Since the meeting palm oil prices have enjoyed a more than 3% bounce, mirroring an upswing in Chinese stockmarket indices after their mid-August plunge. But China’s longer term outlook remains far from certain, with some economists outlining the need for further expansionary monetary policy and currency depreciation to offset a rising cost base amid widespread distrust of official growth figures. A weaker Renminbi would likely exacerbate the recent slowdown in Chinese palm oil offtake, leaving importers supplying vegetable oil demand into the faster growing Indian economy free to make first refusal on any surplus.

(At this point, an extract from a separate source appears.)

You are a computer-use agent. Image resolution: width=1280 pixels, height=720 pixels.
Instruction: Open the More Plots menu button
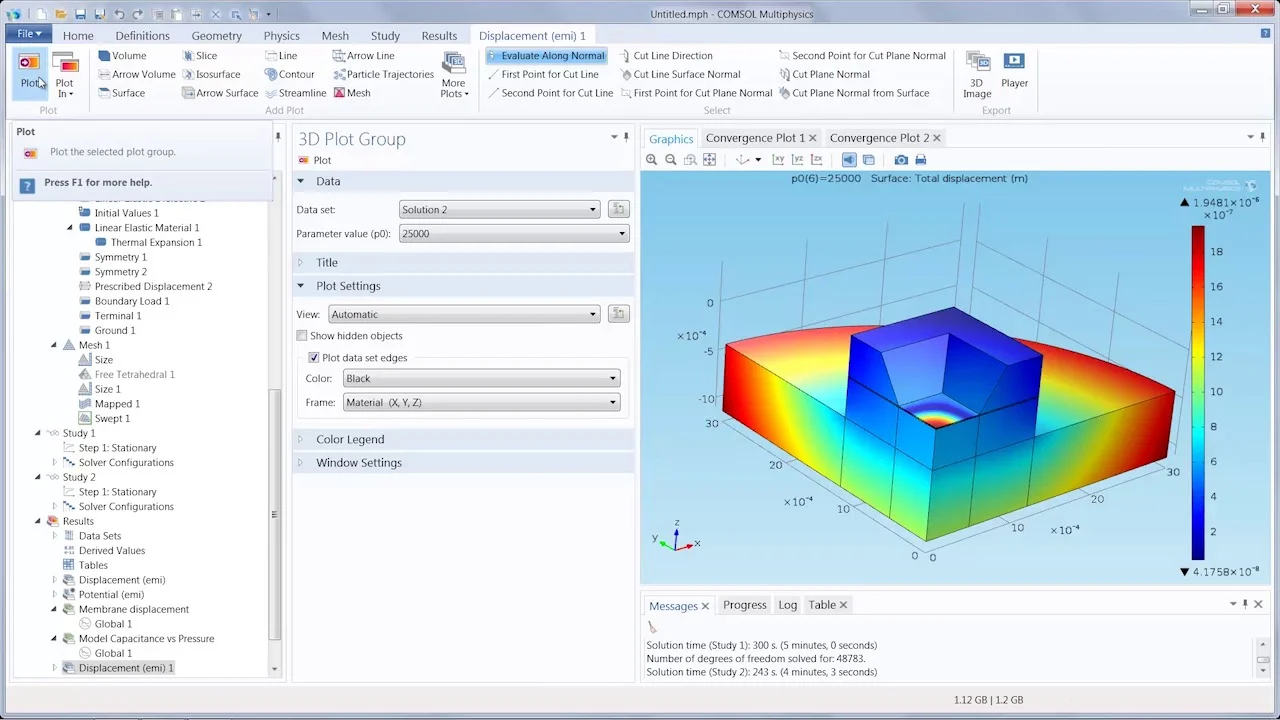[454, 76]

Indian growth in the last financial year picked up pace to hit 7.3% compared to 6.9% growth in the 2013/2014 financial year, with private consumption the main driver behind the economic expansion, according to India’s central bank. In the year to the end of July Indian imports of palm oil from Malaysia hit nearly 1.9mn t, outstripping Chinese demand by 22%. This indicates a significant acceleration in the 14% outperformance in demand for Malaysian palm oil which India posted relative to China last year. Combined Chinese and Indian imports from Malaysia in the first seven months of this year were on track to undershoot 2014 levels by around 2%, compared to a near 3% projected rise in Malaysian output in 2015/2016.